Marla isn't looking for sympathy (but it is appreciated) as much as she wants to warn others of the ratbag. Me I would name him outright but we don't want to cause the IAP any legal problems.

This will likely be the last time this ever happens again and we hope it never happens to any of you.

Pete


----------



## louie68 (Mar 8, 2011)

Marla to protect yourself next time look into Pay Pal account with pay pal they send electronic payment to you. And you don't send the pens until the money is in your Pay Pal account. There is a slight fee but at least you won't get stiff from jerks like that guy.Maybe one of those good o'l boys can make a visit to the A$% H%#$.
Or if he has a business maybe you can get someone to order something from him twice the value of what he purchase from you  and then STIFF him BACK!!!


----------



## Daniel (Mar 8, 2011)

Payment before shipping. I do that even when I was doign group buys. Well had to for group buys casue otherwise Ididn't have the money to ship. But still it is not an issue of trusting someone for me as much as just a good way to manage things. Bad things happen even when dealing with good people. For me it is best to only have one problem to work on at a time. I don't except payment until a pen is finished, and I don't ship it until I have been paid. Sorry that someone took advantage of your trust and eagerness to please a customer.


----------



## Crickett (Mar 8, 2011)

hunter-27 said:


> Marla
> 
> I was serious when I suggested looking for a TX member close to where he lives.  I had a problem with a company in Houston and there was a member here who personally went to them for me and resolved the issue.  The thank you package I sent him was minimal to the trouble it saved me.  It does not have to be an "ugly" visit to get you paid I'm sure.  Knowing that a face to face conversation can arrive at any time, most likely would encourage payment.  He can't hide behind a computer or phone when the knock at the door comes.  Post the city and see who might live there.

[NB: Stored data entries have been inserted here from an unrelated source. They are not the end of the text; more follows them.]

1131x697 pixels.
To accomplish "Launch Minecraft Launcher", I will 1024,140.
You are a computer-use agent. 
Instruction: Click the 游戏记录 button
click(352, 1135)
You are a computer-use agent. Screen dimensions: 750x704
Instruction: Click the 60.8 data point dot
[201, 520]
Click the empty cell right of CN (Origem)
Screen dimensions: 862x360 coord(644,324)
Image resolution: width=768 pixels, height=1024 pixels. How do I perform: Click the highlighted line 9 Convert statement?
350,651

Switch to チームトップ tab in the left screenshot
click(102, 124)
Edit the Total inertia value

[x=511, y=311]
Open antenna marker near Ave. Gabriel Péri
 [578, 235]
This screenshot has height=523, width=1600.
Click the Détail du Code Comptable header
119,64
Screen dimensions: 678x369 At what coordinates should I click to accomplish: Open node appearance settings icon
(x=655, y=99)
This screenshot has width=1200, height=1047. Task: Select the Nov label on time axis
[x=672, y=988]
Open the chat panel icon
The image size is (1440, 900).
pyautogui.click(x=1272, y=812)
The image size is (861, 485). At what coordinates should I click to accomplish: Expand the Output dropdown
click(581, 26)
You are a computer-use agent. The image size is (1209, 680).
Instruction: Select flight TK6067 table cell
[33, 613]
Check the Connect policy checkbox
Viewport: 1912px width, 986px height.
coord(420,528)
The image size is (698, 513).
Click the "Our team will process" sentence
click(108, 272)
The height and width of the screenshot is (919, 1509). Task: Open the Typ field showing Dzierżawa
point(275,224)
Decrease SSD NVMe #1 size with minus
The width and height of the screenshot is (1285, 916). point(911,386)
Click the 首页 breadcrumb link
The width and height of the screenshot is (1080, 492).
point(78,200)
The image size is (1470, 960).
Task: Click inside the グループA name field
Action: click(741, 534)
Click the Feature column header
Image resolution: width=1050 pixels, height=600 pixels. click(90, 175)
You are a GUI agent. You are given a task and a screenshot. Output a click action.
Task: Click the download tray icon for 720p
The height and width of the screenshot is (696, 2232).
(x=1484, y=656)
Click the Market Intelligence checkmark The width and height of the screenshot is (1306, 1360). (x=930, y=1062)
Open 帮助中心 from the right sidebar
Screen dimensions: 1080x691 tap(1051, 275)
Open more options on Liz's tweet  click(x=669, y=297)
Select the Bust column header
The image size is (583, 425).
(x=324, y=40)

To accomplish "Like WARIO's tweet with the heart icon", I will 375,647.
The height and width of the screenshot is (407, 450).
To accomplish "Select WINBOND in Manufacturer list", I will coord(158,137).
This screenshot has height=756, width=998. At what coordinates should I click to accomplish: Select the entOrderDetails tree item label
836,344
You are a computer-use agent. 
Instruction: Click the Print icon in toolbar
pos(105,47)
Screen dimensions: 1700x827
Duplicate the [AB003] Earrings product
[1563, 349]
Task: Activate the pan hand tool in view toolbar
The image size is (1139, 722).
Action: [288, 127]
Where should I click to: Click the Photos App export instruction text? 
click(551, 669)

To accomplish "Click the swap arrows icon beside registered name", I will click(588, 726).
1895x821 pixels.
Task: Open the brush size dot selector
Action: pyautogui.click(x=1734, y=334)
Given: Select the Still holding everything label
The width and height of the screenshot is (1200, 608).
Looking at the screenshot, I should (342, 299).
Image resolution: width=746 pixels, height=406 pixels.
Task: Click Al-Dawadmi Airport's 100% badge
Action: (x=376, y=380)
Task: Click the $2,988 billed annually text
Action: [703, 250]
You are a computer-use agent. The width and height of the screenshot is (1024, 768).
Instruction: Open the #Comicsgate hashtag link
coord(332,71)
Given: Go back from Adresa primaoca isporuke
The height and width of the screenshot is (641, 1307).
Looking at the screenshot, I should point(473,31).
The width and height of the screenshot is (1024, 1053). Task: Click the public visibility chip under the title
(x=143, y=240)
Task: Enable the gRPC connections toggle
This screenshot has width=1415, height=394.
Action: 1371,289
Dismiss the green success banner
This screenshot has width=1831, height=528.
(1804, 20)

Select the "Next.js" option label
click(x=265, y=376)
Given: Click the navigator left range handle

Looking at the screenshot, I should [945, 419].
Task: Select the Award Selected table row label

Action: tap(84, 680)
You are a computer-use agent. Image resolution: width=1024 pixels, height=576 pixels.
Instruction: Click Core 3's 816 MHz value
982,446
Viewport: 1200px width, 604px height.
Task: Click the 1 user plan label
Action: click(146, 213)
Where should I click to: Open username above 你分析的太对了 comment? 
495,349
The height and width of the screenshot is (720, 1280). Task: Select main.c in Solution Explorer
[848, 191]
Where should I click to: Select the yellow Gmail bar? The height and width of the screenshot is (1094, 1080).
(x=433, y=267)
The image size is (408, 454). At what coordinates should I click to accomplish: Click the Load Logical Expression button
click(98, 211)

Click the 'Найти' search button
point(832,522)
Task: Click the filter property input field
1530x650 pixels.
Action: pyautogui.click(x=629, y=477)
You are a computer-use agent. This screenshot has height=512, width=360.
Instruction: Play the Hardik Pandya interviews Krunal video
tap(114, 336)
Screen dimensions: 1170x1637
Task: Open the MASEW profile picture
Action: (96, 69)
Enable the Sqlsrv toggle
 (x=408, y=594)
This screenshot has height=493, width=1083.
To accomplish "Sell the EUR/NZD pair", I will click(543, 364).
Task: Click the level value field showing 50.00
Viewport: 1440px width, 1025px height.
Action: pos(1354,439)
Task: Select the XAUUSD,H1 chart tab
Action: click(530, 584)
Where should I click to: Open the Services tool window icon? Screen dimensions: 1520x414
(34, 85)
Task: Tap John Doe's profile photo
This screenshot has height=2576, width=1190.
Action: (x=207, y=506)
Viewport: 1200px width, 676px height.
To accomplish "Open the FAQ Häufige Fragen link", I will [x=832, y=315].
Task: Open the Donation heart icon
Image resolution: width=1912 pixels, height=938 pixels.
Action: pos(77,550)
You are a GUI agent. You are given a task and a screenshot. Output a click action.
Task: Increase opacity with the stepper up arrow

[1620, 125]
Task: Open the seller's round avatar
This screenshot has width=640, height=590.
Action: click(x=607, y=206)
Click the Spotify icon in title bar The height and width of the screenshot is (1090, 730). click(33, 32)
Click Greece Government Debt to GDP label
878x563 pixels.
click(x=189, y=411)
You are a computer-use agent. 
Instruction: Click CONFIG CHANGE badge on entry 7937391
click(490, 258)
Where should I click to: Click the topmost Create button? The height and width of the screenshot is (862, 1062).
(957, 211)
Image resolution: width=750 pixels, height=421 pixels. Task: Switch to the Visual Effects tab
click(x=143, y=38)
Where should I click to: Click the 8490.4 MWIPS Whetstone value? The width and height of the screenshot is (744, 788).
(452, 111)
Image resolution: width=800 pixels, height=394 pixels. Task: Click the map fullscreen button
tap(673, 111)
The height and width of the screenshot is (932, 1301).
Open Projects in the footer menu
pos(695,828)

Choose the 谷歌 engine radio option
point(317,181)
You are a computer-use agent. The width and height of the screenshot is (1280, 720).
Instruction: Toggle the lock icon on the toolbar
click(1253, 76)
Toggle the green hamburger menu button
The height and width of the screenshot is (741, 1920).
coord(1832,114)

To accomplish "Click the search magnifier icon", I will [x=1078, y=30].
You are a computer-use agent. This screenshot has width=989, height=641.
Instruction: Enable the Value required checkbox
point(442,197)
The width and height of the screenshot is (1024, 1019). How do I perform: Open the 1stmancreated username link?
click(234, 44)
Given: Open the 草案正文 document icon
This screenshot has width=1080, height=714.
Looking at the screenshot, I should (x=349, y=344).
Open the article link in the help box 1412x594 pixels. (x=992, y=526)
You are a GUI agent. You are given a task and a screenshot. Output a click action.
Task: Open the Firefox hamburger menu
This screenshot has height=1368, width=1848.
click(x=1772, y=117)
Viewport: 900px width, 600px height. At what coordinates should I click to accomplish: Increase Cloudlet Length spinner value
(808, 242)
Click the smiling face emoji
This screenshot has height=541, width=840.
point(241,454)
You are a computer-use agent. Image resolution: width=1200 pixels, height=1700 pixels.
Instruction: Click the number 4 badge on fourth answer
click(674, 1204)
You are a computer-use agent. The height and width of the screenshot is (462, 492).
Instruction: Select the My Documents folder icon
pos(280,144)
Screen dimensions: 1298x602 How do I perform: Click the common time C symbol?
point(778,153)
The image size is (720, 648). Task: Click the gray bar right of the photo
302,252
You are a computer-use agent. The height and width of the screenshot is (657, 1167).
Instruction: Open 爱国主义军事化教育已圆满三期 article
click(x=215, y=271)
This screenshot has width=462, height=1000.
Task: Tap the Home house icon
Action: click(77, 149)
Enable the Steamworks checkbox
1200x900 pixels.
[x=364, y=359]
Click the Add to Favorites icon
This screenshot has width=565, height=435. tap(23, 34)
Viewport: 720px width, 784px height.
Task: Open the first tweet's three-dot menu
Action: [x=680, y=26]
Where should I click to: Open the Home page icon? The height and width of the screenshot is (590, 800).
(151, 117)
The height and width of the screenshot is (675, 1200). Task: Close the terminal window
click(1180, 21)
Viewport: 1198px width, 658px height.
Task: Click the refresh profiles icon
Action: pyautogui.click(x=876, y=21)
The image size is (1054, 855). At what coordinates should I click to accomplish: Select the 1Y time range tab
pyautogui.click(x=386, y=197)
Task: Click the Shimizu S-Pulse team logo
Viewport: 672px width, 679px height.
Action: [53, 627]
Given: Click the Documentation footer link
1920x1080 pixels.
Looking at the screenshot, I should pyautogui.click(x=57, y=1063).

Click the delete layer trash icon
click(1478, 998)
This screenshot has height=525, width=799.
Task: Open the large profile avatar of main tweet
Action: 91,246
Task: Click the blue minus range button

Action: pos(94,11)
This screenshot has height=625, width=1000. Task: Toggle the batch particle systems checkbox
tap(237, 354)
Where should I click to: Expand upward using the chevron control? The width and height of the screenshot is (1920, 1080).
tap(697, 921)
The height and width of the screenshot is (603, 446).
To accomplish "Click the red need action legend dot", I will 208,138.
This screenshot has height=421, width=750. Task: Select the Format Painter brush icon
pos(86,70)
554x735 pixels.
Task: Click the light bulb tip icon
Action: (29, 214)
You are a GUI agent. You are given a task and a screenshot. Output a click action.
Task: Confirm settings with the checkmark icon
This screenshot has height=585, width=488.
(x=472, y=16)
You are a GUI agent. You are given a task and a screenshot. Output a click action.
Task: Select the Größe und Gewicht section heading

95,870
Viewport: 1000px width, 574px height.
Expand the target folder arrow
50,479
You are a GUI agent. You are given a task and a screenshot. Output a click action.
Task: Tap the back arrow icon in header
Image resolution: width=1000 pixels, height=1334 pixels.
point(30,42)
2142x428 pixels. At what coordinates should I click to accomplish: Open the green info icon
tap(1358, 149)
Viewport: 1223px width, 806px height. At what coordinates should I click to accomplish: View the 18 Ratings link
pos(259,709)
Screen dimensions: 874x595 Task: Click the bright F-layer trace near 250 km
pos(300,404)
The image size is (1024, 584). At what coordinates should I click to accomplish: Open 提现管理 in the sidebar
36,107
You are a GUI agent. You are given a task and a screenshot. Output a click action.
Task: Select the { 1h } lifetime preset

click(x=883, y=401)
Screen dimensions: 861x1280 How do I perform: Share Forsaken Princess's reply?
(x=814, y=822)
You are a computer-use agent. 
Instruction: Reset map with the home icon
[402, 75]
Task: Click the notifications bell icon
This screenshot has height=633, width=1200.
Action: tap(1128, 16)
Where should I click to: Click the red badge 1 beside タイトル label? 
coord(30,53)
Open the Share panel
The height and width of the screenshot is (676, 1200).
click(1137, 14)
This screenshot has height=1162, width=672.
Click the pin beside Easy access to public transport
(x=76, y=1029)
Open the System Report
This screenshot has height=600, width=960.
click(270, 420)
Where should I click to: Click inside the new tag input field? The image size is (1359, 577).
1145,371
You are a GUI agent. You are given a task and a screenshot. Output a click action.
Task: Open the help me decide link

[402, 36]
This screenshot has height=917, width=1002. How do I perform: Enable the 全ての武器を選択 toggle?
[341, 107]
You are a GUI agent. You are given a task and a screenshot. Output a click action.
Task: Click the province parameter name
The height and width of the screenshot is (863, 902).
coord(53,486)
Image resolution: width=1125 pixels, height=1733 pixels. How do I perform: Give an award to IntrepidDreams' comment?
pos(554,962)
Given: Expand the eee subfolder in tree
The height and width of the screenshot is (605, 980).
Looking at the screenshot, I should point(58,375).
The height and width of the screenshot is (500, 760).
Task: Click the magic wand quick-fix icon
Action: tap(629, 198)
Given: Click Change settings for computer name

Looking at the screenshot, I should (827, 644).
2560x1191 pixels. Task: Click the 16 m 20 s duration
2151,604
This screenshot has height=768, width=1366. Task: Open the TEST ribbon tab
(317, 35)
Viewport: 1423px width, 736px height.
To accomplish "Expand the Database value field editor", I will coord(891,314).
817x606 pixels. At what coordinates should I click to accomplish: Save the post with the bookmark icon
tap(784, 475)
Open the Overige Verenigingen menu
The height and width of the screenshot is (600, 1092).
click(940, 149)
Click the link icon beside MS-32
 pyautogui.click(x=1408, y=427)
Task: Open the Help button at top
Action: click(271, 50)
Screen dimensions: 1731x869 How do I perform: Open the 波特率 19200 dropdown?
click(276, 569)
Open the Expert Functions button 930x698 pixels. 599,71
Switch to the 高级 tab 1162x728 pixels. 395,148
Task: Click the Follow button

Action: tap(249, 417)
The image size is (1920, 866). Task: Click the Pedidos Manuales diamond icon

The area is Corpus Christie/Mathais Texas.

How close is Nebraska? :wink:


----------



## hunter-27 (Mar 8, 2011)

Quite a road trip but I'm sure there are folks closer that would help.


----------



## rtrimyer (Mar 8, 2011)

I am in San Antonio, Texas.  I have relatives near Corpus Christi, give me the info and I will see what I can do.  If you don't mind my asking, since I am in Law Enforcement how much is it that he owes?  Theft of service has several different categories depending on the amount.  I can definitely check in on this person next time I go home to visit my parents, Mathis is on the way.


----------



## Andrew_K99 (Mar 8, 2011)

rtrimyer said:


> ... I am in Law Enforcement ... I can definitely check in on this person ...


I love this place! :biggrin:


----------



## Ligget (Mar 8, 2011)

Sorry to hear that Marla!


----------



## hunter-27 (Mar 8, 2011)

rtrimyer said:


> I am in San Antonio, Texas.  I have relatives near Corpus Christi, give me the info and I will see what I can do.  If you don't mind my asking, since I am in Law Enforcement how much is it that he owes?  Theft of service has several different categories depending on the amount.  I can definitely check in on this person next time I go home to visit my parents, Mathis is on the way.


I knew there would be someone close by.  The law enforcement part is a quite fitting bit of "icing on the cake" Notice I said CAKE, not doughnut.  :biggrin::wink:


----------



## Jgrden (Mar 8, 2011)

If the buyer has a credit card and is willing to put the amount on the card and give us the information we will run it through for you and send you the money, minus the discount. Sounds like he is "stiffing" you though. I like San Antonio's approach. The man needs to be taught some manners.


----------



## rtrimyer (Mar 8, 2011)

hunter-27 said:


> [I knew there would be someone close by.  The law enforcement part is a quite fitting bit of "icing on the cake" Notice I said CAKE, not doughnut.  :biggrin::wink:



Hey I like doughnuts, but the glutin in them does not like me...


----------



## Crickett (May 10, 2011)

I thought I would update everyone on this thread about what happened with my "bad" customer. 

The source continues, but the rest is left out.